Well, one way is: Let them decide themselves. OOPSpam produces Spam Score, the output from a variety of analyses. It is up to OOPSpam users to adjust spam sensitivity. Spam Score isn’t a new invention or any things but it is a rather forgotten one. You see, Spam Score was a standard back when people fought with email spam (well, they still do). For some reason, this method is abundant (perhaps for simplicity) over True/False, Spam/Not Spam for web spam. Web spam is a difficult problem because seemingly spam-like messages are not spam for many, so you may end up filtering out your potential customers’ message.

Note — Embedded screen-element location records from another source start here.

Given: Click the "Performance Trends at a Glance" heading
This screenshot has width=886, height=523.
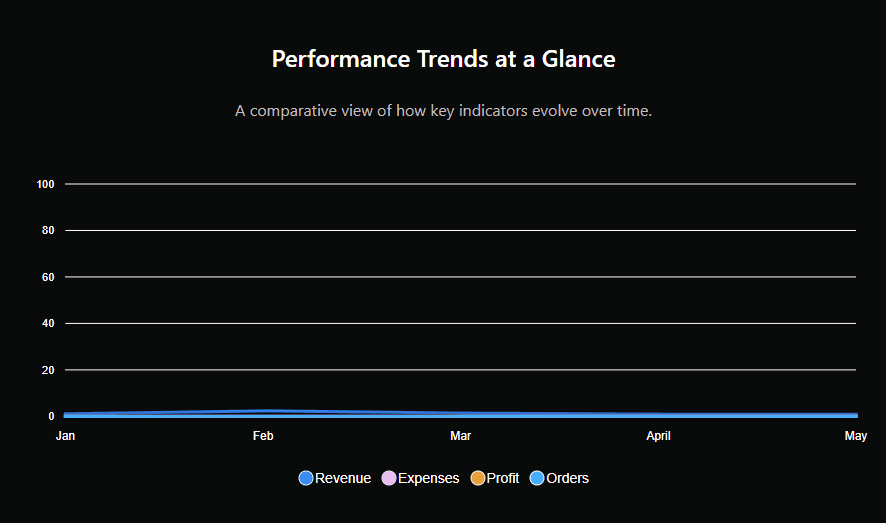Looking at the screenshot, I should [443, 59].
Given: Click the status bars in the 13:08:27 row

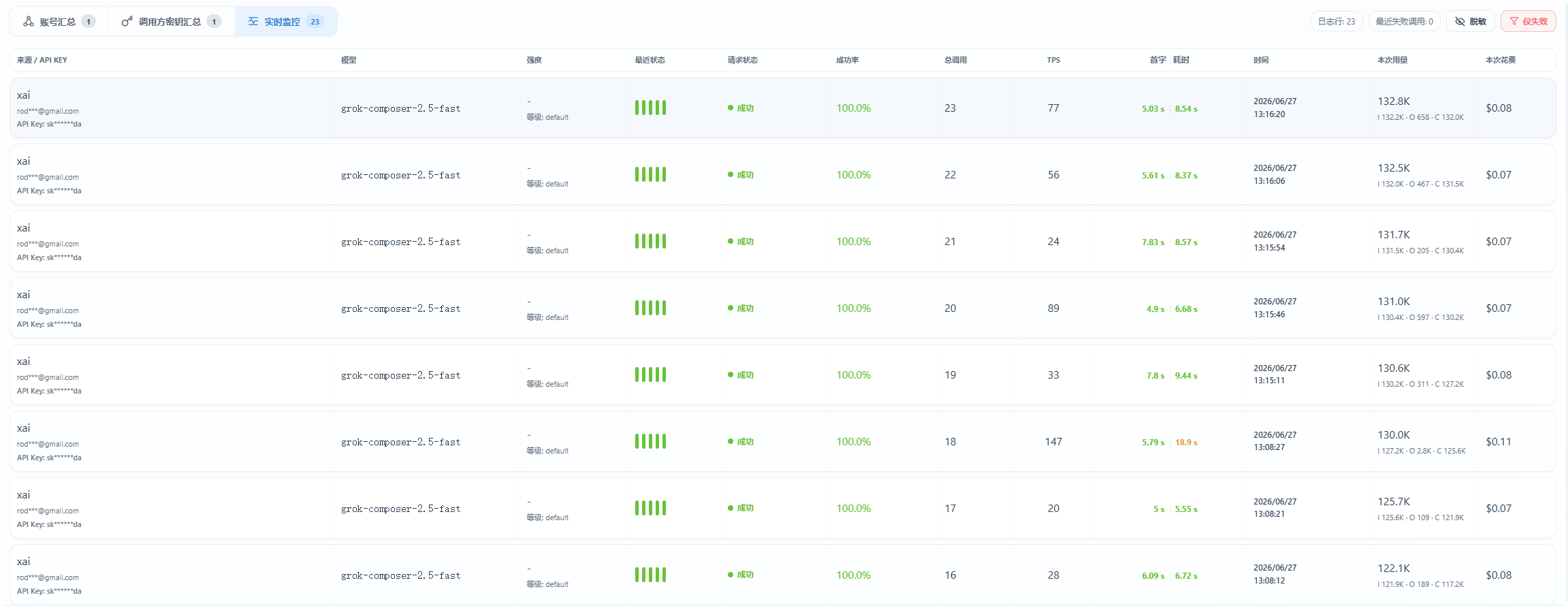Looking at the screenshot, I should coord(650,441).
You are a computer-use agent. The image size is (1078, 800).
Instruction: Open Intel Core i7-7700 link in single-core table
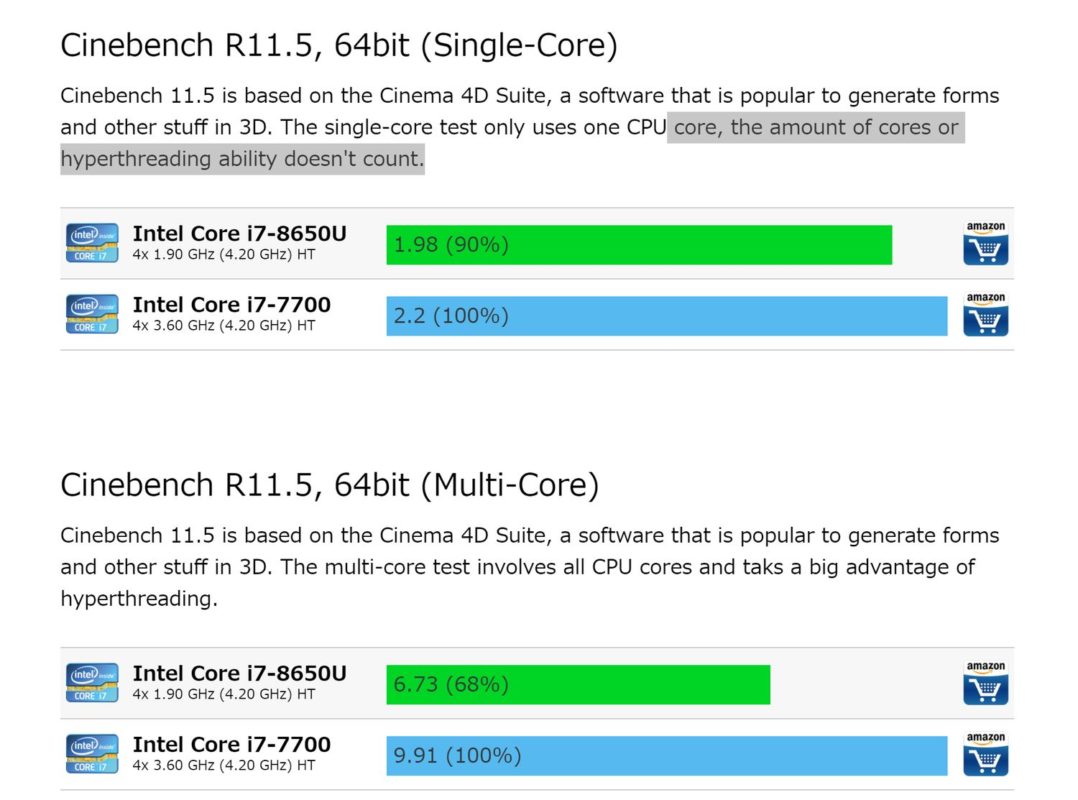pos(232,304)
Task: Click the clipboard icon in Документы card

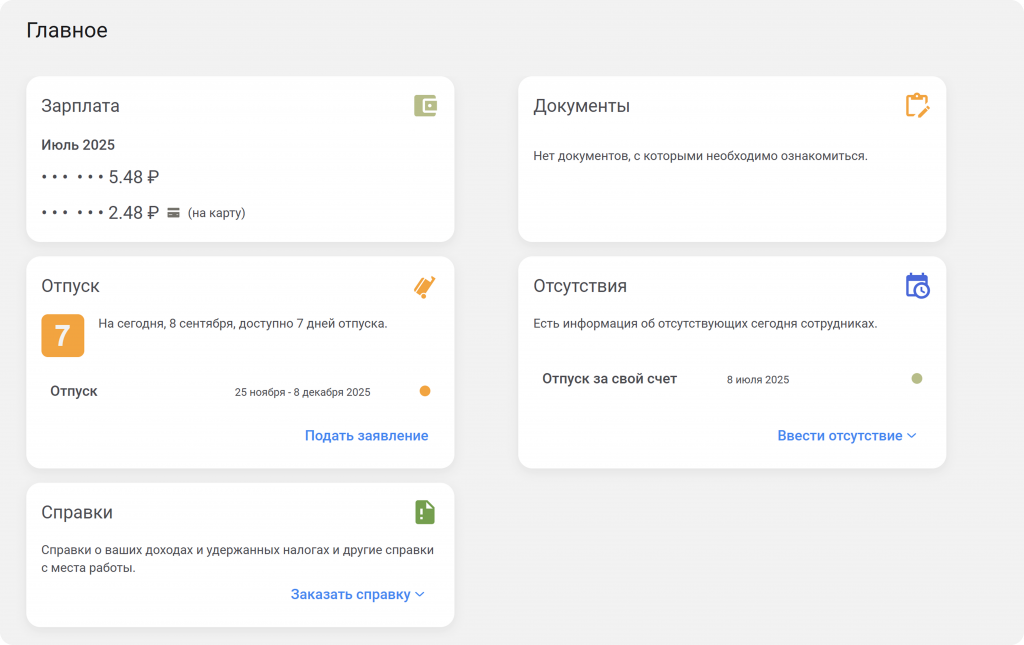Action: click(917, 106)
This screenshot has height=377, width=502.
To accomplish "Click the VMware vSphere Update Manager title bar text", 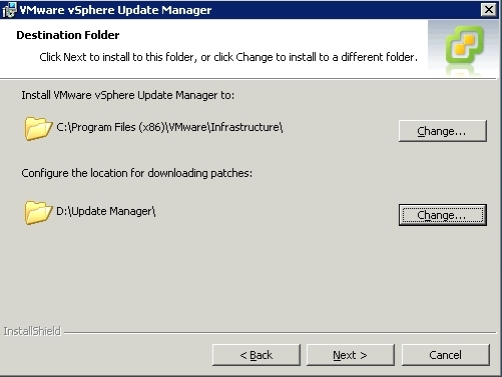I will click(x=115, y=10).

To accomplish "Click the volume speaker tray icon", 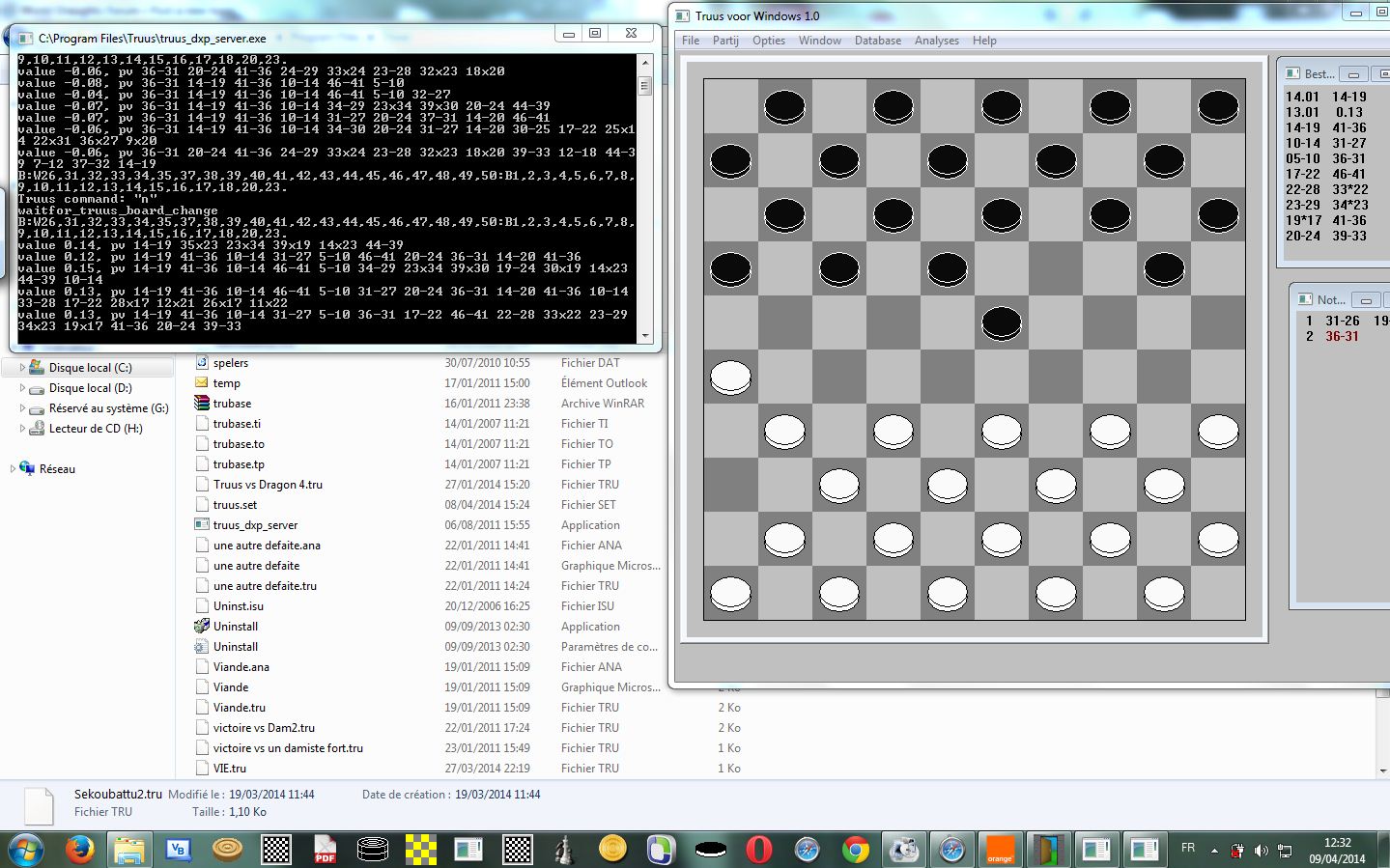I will tap(1261, 851).
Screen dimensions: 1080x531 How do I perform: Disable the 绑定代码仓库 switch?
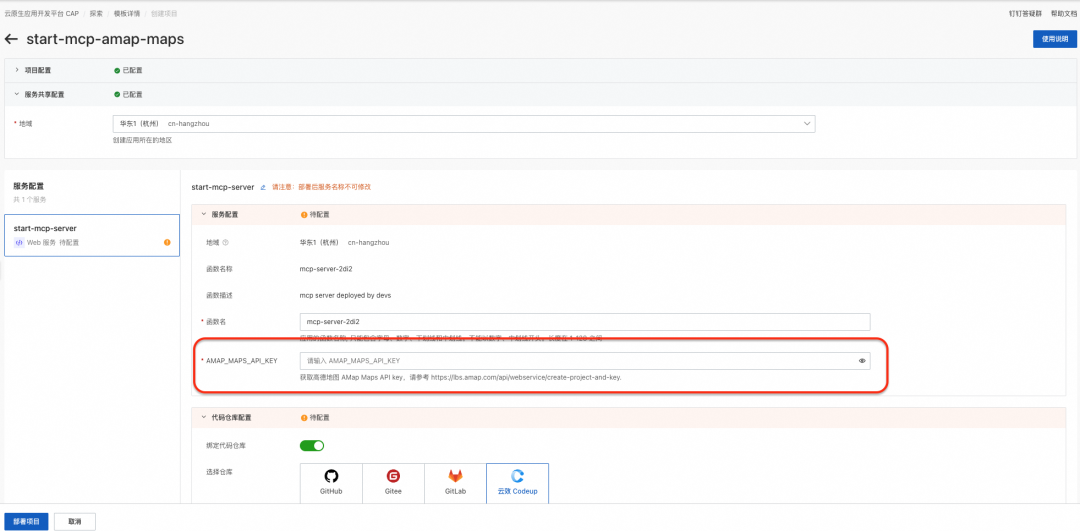tap(311, 446)

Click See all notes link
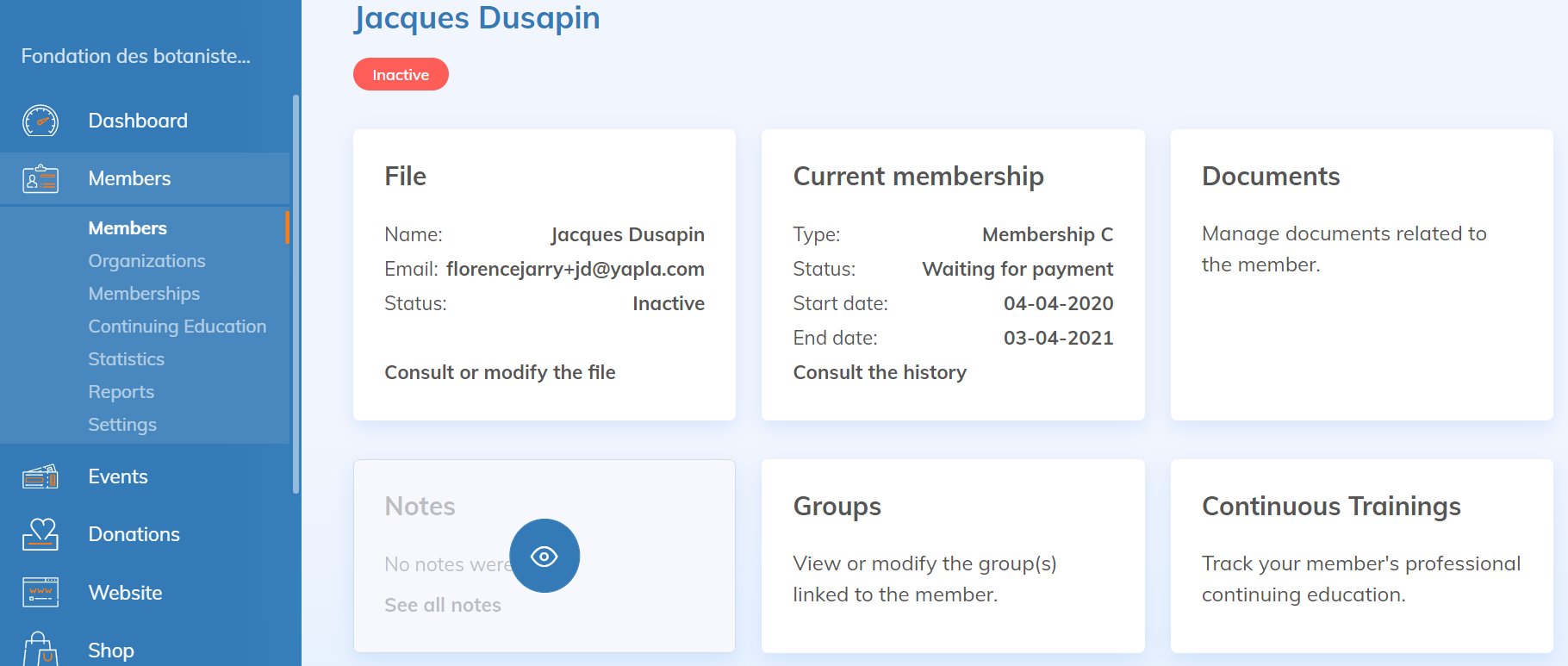click(443, 605)
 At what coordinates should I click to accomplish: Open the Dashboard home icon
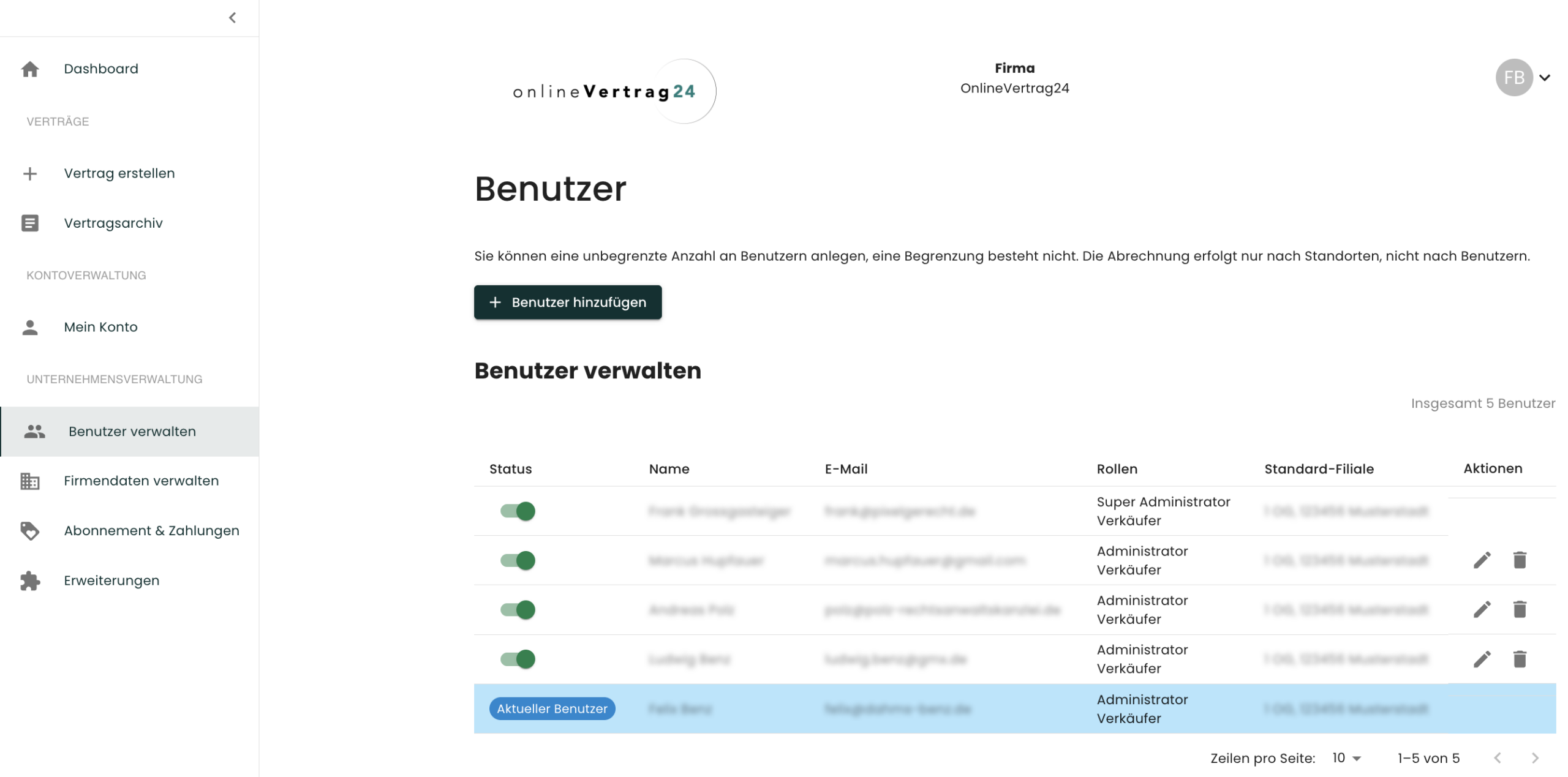(x=30, y=69)
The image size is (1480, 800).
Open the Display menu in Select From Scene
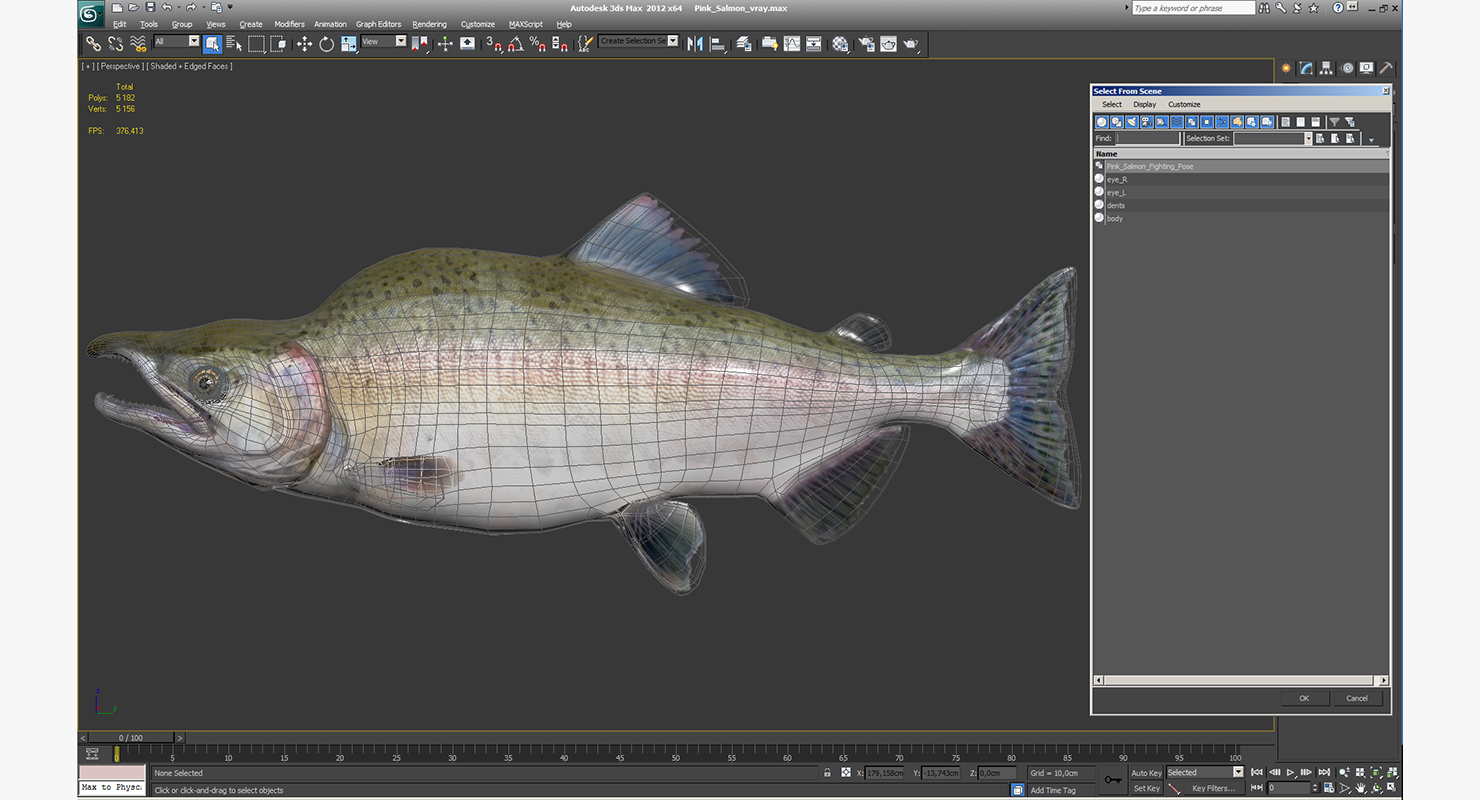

Who are those manual spammers?
There are companies people pay to spam you. This is a million-dollar (estimated to be over $3M per year) industry. I recall seeing a contact form submission where a company offers to send 1 million messages for $49. What is problematic about human spammer is that the traditional techniques like captcha, the honeypot will not work. They will solve the captcha, fill the form, and submit it just like any other legitimate visitor would. To detect this kind of spam message are not easy. Machine Learning models alone tend to fail to detect these messages as they are trained to recognize a certain group of spam content. You need a set of different analyses to detect them. A combination of ML models and rule-based spam filers seems to work better.
Spam bots are getting smarter
Ah… Bots. A nice little script usually enough to stop them. At least it used to be. Today, they also solve a captcha, bypass honeypot. Did I mention there are AI-based spam solutions? Here is a small paragraph from the article, just to acknowledge how crazy things may get:
”… Neural networks that can read text, understand the context of an image and write believable messages all without human interaction so spammers can build more realistic, personalised messages, making it more difficult to filter them out from legitimate mail …”
So, both spammers and anti-spam filters are using the same technology to fight each other. As a result, more and more studies are needed to fight this new type of spam.
Final thoughts
I am happy how OOPSpam API progresses. There are still lots of work that needs to be done. First and foremost, now the API is served through RapidAPI as I was focusing on the actual problem. But it seems like many people do not want to deal with RapidAPI. So, this ought to be addressed. Also, hoping to write more blog posts about spam prevention techniques.